While testing Ard's suggestion for V3, I noticed I got a broken FD where ArmReplaceLiveTranslationEntry() is misaligned, but does not cross a 4 KB boundary. To not just hide the issue via this patch, can someone please try to explain the exact requirements this function has (the comments read like 0x200 was just the lowest value to guarantee staying within a page)? Why would it be broken if misaligned, but not crossing a page?

Is there any chance the FD is somehow misaligned in memory, thus shifting the function across a page in the process? Or is the FD mapped to a fixed address like with x86? Is code after ArmReplaceLiveTranslationEntry() crossing page boundaries the actual issue (and is implicitly fixed by aligning it)?

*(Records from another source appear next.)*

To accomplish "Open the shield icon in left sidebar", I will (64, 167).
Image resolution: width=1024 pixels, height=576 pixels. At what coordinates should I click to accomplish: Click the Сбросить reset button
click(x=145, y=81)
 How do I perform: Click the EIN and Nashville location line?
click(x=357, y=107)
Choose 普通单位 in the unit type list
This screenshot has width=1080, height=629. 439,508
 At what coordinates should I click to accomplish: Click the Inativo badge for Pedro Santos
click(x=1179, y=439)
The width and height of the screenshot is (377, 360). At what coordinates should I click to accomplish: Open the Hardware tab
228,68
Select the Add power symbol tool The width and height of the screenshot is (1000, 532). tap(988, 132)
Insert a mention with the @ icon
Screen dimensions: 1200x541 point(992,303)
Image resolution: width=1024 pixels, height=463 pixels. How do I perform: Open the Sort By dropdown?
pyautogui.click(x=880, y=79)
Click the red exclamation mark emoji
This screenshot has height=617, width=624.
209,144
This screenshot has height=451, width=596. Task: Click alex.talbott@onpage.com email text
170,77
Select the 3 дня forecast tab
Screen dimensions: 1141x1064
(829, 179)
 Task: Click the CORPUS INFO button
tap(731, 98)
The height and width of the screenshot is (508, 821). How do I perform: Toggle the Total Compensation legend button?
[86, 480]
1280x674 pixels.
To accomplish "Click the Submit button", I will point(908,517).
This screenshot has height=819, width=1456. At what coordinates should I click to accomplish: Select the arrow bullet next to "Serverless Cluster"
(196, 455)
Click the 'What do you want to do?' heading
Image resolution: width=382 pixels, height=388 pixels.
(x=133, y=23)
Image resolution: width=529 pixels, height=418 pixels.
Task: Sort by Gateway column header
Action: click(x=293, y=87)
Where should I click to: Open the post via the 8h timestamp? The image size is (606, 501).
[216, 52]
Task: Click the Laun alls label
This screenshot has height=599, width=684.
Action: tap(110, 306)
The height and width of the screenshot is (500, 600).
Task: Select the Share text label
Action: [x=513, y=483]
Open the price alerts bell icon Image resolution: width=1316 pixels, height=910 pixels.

For reference, I attached the broken FD. The problematic ArmReplaceLiveTranslationEntry() is located at MemoryInitPei 0x25C10 - 0x25D54.
This is from my arm_corruption-latest branch: https://github.com/mhaeuser/edk2/tree/arm_corruption-latest

Best regards,
Marvin


On 18. Apr 2023, at 10:18, Marvin Häuser <mhaeuser@posteo.de> wrote:



On 18. Apr 2023, at 10:10, Ard Biesheuvel <ardb@kernel.org> wrote:

On Tue, 18 Apr 2023 at 08:40, Marvin Häuser <mhaeuser@posteo.de> wrote:


On 17. Apr 2023, at 23:18, Ard Biesheuvel <ardb@kernel.org> wrote:

Agree with all of this.

And thanks for tracking this down - must not have been fun :-)

No worries - it wasn’t. :) It was mere luck Vitaly discovered early it was an issue that triggered based on the binary layout rather than a bug in the mapping code itself…

Speaking of not fun to track down, I initially wanted to add ASSERTs (yes, runtime :( ) to check the alignment guarantee is actually met. Leif basically declined any form of regression-testing at runtime. Do you happen to have a simple(!) idea for how it could be checked at build-time? (It’s less about “which commands do I run?” and more about integration with the build process / BaseTools, cross-OS compatibility, etc.)



I think we should just add another align to the code:

.align xx
func:

< code >

.align xx
.org func + xx

That way, if the code straddles a xx-aligned boundary, the .org will
move backwards and force an error.

Wow, that's pretty fucking smart... I didn't even know that directive was a thing. I will try to toy with it soon. Do you want it as a separate series, separate commit in the current series, or squashed into the fix?